Furthermore, even if recusal had been required, Wise identified no authority, and we have found none, for the argument that recusal by a trial judge invalidates preliminary rulings entered before the judge became aware of the basis for recusal. To the contrary, recusal of a trial judge, for reasons other than bias or prejudice regarding the parties in the case, does not invalidate earlier pretrial rulings of that trial judge. Morrow v. Vineville United Methodist Church, 227 Ga.App. 313, 319-320(3), 489 S.E.2d 310 (1997). The trial court did not err in denying Wise's motion to vacate the order denying his motion to suppress.
3. Wise contends the trial court erred in admitting a police officer's opinion evidence that the amount of cocaine seized would typically be intended for distribution rather than for personal use. “In our view, knowledge of the amount of crack cocaine one would generally possess for personal use or the amount which might evidence distribution is not necessarily within the scope of the ordinary layman's knowledge and experience. Therefore, the testimony was properly admissible under OCGA § 24-9-67.” (Citation omitted.) Davis v. State, 200 Ga.App. 44, 46(2), 406 S.E.2d 555 (1991). The foundation for the officer's qualifications as an expert included his extensive training in drug and vice investigation and undercover operations, his experience conducting many undercover operations, including “reverse sting” operations in which he posed as a drug dealer, and his experience executing thousands of search warrants. The trial court did not abuse its discretion in allowing the officer's opinion testimony after the State laid this foundation. Tate v. State, 230 Ga.App. 186, 188-189(3), 495 S.E.2d 658 (1998).

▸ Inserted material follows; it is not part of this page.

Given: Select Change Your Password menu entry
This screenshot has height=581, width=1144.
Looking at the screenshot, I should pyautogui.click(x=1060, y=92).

4. Wise also contends the evidence was insufficient to convict him of possession with intent to distribute in that the evidence failed to exclude the hypothesis that Wise intended to consume, rather than to distribute, the cocaine. We disagree. The evidence, including the officer's testimony that the amount of cocaine was more than one would generally possess for personal use and Wise's possession of scales, weapons, and other items associated with the drug trade, was sufficient for a rational trier of fact to find Wise guilty beyond a reasonable doubt of possession with intent to distribute. Bacon v. State, 225 Ga.App. 326, 328, 483 S.E.2d 894 (1997).
1. Jackson v. Virginia, 443 U.S. 307, 99 S.Ct. 2781, 61 L.Ed.2d 560 (1979).
SMITH, P.J., and ELDRIDGE, J., concur.